### WHAT TO PRODUCE
Format the data below as a Markdown table with two columns, Row and Data line. Number each nonblank line of the data in the Row column, put the line itself in the Data line column, and leave out blank lines.

### TASK INPUTS
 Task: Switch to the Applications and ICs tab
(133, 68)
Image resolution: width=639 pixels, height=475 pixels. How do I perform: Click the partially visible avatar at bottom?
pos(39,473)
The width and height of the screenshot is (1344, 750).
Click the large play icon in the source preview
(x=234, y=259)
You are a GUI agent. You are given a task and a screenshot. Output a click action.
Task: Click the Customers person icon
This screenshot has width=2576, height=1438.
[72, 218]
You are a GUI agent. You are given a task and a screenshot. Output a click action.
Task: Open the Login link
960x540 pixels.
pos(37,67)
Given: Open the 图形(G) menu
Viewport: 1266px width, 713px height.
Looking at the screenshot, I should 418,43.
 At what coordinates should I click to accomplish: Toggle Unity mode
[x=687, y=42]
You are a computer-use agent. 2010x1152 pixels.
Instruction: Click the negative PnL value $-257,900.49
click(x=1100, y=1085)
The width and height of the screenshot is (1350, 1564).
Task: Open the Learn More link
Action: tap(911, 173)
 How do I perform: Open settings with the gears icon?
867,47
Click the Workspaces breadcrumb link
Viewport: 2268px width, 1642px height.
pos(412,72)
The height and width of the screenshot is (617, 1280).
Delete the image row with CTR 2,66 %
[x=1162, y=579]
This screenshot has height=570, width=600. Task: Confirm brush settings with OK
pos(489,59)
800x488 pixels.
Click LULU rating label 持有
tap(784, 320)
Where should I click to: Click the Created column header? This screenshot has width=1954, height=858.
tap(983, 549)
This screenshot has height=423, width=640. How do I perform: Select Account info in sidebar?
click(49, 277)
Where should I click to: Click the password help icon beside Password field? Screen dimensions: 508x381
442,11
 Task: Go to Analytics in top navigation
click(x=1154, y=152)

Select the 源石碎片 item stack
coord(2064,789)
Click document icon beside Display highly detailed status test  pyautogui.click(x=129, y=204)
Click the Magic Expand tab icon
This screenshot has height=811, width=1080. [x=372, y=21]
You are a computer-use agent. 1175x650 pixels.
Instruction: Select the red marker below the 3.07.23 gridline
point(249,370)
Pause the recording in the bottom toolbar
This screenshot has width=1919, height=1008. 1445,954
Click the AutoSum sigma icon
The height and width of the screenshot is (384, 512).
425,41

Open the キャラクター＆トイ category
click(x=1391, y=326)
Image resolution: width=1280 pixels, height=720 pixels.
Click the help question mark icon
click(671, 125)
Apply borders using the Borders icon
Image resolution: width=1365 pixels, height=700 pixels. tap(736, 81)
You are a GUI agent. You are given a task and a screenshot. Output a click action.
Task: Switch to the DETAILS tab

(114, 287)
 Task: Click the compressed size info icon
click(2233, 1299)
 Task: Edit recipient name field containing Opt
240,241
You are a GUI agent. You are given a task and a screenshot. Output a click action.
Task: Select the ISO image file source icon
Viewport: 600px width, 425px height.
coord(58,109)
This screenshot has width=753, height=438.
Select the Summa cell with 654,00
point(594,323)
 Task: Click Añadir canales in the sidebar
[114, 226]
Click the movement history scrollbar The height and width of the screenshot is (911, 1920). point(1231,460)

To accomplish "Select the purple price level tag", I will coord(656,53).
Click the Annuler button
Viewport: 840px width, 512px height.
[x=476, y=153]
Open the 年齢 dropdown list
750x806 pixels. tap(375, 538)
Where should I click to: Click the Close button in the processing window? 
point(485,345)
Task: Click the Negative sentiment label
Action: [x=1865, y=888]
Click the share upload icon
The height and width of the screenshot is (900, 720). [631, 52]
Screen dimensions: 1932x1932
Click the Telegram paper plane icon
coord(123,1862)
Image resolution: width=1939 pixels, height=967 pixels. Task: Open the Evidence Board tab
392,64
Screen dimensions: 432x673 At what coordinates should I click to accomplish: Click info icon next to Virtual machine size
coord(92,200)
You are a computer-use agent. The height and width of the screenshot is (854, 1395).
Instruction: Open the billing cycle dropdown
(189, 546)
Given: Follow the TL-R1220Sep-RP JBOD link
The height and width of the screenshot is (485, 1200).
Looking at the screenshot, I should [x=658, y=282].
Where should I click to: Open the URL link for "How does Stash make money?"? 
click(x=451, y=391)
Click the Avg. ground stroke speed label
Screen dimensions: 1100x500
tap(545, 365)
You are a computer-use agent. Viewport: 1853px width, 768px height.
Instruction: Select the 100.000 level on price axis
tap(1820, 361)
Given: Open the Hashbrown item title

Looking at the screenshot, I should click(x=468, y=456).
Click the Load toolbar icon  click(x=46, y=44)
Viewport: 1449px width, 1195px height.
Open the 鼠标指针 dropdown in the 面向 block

### THE SOLUTION
| Row | Data line |
|---|---|
| 1 |  Task: Switch to the Applications and ICs tab |
| 2 | (133, 68) |
| 3 | Image resolution: width=639 pixels, height=475 pixels. How do I perform: Click the partially visible avatar at bottom? |
| 4 | pos(39,473) |
| 5 | The width and height of the screenshot is (1344, 750). |
| 6 | Click the large play icon in the source preview |
| 7 | (x=234, y=259) |
| 8 | You are a GUI agent. You are given a task and a screenshot. Output a click action. |
| 9 | Task: Click the Customers person icon |
| 10 | This screenshot has width=2576, height=1438. |
| 11 | [72, 218] |
| 12 | You are a GUI agent. You are given a task and a screenshot. Output a click action. |
| 13 | Task: Open the Login link |
| 14 | 960x540 pixels. |
| 15 | pos(37,67) |
| 16 | Given: Open the 图形(G) menu |
| 17 | Viewport: 1266px width, 713px height. |
| 18 | Looking at the screenshot, I should 418,43. |
| 19 |  At what coordinates should I click to accomplish: Toggle Unity mode |
| 20 | [x=687, y=42] |
| 21 | You are a computer-use agent. 2010x1152 pixels. |
| 22 | Instruction: Click the negative PnL value $-257,900.49 |
| 23 | click(x=1100, y=1085) |
| 24 | The width and height of the screenshot is (1350, 1564). |
| 25 | Task: Open the Learn More link |
| 26 | Action: tap(911, 173) |
| 27 |  How do I perform: Open settings with the gears icon? |
| 28 | 867,47 |
| 29 | Click the Workspaces breadcrumb link |
| 30 | Viewport: 2268px width, 1642px height. |
| 31 | pos(412,72) |
| 32 | The height and width of the screenshot is (617, 1280). |
| 33 | Delete the image row with CTR 2,66 % |
| 34 | [x=1162, y=579] |
| 35 | This screenshot has height=570, width=600. Task: Confirm brush settings with OK |
| 36 | pos(489,59) |
| 37 | 800x488 pixels. |
| 38 | Click LULU rating label 持有 |
| 39 | tap(784, 320) |
| 40 | Where should I click to: Click the Created column header? This screenshot has width=1954, height=858. |
| 41 | tap(983, 549) |
| 42 | This screenshot has height=423, width=640. How do I perform: Select Account info in sidebar? |
| 43 | click(49, 277) |
| 44 | Where should I click to: Click the password help icon beside Password field? Screen dimensions: 508x381 |
| 45 | 442,11 |
| 46 |  Task: Go to Analytics in top navigation |
| 47 | click(x=1154, y=152) |
| 48 | Select the 源石碎片 item stack |
| 49 | coord(2064,789) |
| 50 | Click document icon beside Display highly detailed status test  pyautogui.click(x=129, y=204) |
| 51 | Click the Magic Expand tab icon |
| 52 | This screenshot has height=811, width=1080. [x=372, y=21] |
| 53 | You are a computer-use agent. 1175x650 pixels. |
| 54 | Instruction: Select the red marker below the 3.07.23 gridline |
| 55 | point(249,370) |
| 56 | Pause the recording in the bottom toolbar |
| 57 | This screenshot has width=1919, height=1008. 1445,954 |
| 58 | Click the AutoSum sigma icon |
| 59 | The height and width of the screenshot is (384, 512). |
| 60 | 425,41 |
| 61 | Open the キャラクター＆トイ category |
| 62 | click(x=1391, y=326) |
| 63 | Image resolution: width=1280 pixels, height=720 pixels. |
| 64 | Click the help question mark icon |
| 65 | click(671, 125) |
| 66 | Apply borders using the Borders icon |
| 67 | Image resolution: width=1365 pixels, height=700 pixels. tap(736, 81) |
| 68 | You are a GUI agent. You are given a task and a screenshot. Output a click action. |
| 69 | Task: Switch to the DETAILS tab |
| 70 | (114, 287) |
| 71 |  Task: Click the compressed size info icon |
| 72 | click(2233, 1299) |
| 73 |  Task: Edit recipient name field containing Opt |
| 74 | 240,241 |
| 75 | You are a GUI agent. You are given a task and a screenshot. Output a click action. |
| 76 | Task: Select the ISO image file source icon |
| 77 | Viewport: 600px width, 425px height. |
| 78 | coord(58,109) |
| 79 | This screenshot has width=753, height=438. |
| 80 | Select the Summa cell with 654,00 |
| 81 | point(594,323) |
| 82 |  Task: Click Añadir canales in the sidebar |
| 83 | [114, 226] |
| 84 | Click the movement history scrollbar The height and width of the screenshot is (911, 1920). point(1231,460) |
| 85 | To accomplish "Select the purple price level tag", I will coord(656,53). |
| 86 | Click the Annuler button |
| 87 | Viewport: 840px width, 512px height. |
| 88 | [x=476, y=153] |
| 89 | Open the 年齢 dropdown list |
| 90 | 750x806 pixels. tap(375, 538) |
| 91 | Where should I click to: Click the Close button in the processing window?  |
| 92 | point(485,345) |
| 93 | Task: Click the Negative sentiment label |
| 94 | Action: [x=1865, y=888] |
| 95 | Click the share upload icon |
| 96 | The height and width of the screenshot is (900, 720). [631, 52] |
| 97 | Screen dimensions: 1932x1932 |
| 98 | Click the Telegram paper plane icon |
| 99 | coord(123,1862) |
| 100 | Image resolution: width=1939 pixels, height=967 pixels. Task: Open the Evidence Board tab |
| 101 | 392,64 |
| 102 | Screen dimensions: 432x673 At what coordinates should I click to accomplish: Click info icon next to Virtual machine size |
| 103 | coord(92,200) |
| 104 | You are a computer-use agent. The height and width of the screenshot is (854, 1395). |
| 105 | Instruction: Open the billing cycle dropdown |
| 106 | (189, 546) |
| 107 | Given: Follow the TL-R1220Sep-RP JBOD link |
| 108 | The height and width of the screenshot is (485, 1200). |
| 109 | Looking at the screenshot, I should [x=658, y=282]. |
| 110 | Where should I click to: Open the URL link for "How does Stash make money?"?  |
| 111 | click(x=451, y=391) |
| 112 | Click the Avg. ground stroke speed label |
| 113 | Screen dimensions: 1100x500 |
| 114 | tap(545, 365) |
| 115 | You are a computer-use agent. Viewport: 1853px width, 768px height. |
| 116 | Instruction: Select the 100.000 level on price axis |
| 117 | tap(1820, 361) |
| 118 | Given: Open the Hashbrown item title |
| 119 | Looking at the screenshot, I should click(x=468, y=456). |
| 120 | Click the Load toolbar icon  click(x=46, y=44) |
| 121 | Viewport: 1449px width, 1195px height. |
| 122 | Open the 鼠标指针 dropdown in the 面向 block |